_Исходный текст:_
□ □ □ □ □ □ □
Есть у этого невидимого царства духов особые места — тронные, где составляются
планы, получаются распоряжения, принимаются отчеты с одобрением или укором
деятелей. Это глубины сатанины, по выражению святого Иоанна Богослова. На
земле, в среде царства их из людей, места сии суть союзы злодеев, развратников,
особенно неверов-кощунников, кои делом, словом и писанием всюду разливают мрак
греховный и заслоняют свет Божий. Орган, коим выражают они здесь свою волю и
власть, есть совокупность обычаев мирских, пропитанных греховными стихиями,
всегда одуряющих и отвлекающих от Бога.
Вот
строй греховной области! Всякий грешник — весь в ней, но держится
преимущественно чем-либо одним. И это одно, может быть, на вид иногда очень
сносно, и даже одобрительно. У сатаны .одна забота, чтобы то, чем человек весь
занят, где его сознание, внимание, сердце — было не Бог единственно и
исключительно, а что-нибудь вне Его, чтобы, прилепившись к сему умом, волею и
сердцем, он имел то вместо Бога и о том только заботился, о том разведывал, тем
услаждался и обладал. Здесь не только страсти плотские и душевные, но и вещи
благовидные, как, например, ученость, художественность, житейскость, — могут
служить узами, коими держит сатана ослепленных грешников в своей области, не
давая им опомниться.
□ □ □ □ □ □ □
_Предоставленные материалы:_

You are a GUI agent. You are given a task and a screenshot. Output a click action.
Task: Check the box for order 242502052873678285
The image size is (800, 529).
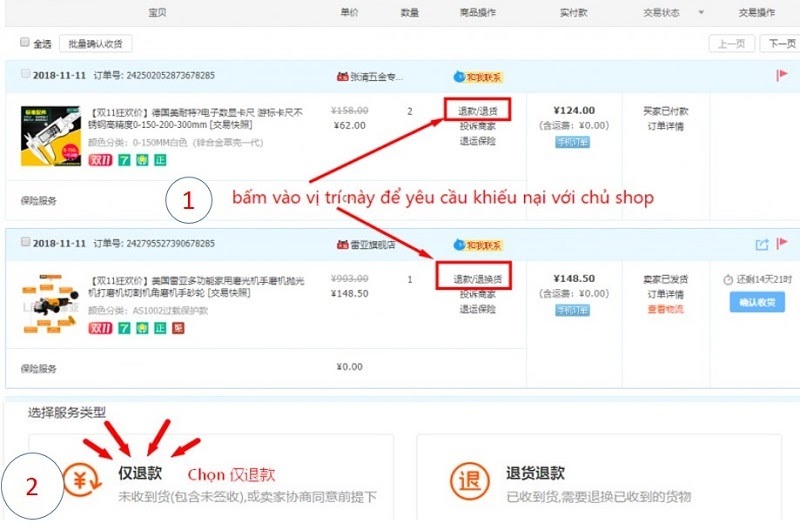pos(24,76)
□ □ □ □ □ □ □
_Ваша задача:_
Проверьте, согласуются ли с приведенным выше текстом о греховной области утверждения (a), (b) и (c). Для каждого ответьте «да» или «нет» и приведите точную цитату из текста, которая это решает.
(a) На земле такие места представляют собой союзы злодеев, развратников и неверов-кощунников.
(b) Ученость и художественность не могут служить узами, которыми сатана держит грешников.
(c) Выражение «глубины сатанины» в тексте приписано апостолу Павлу.

_Ответ к упражнению:_
(a) Да: «места сии суть союзы злодеев, развратников, особенно неверов-кощунников».
(b) Нет: «ученость, художественность, житейскость, — могут служить узами, коими держит сатана ослепленных грешников в своей области».
(c) Нет: «Это глубины сатанины, по выражению святого Иоанна Богослова».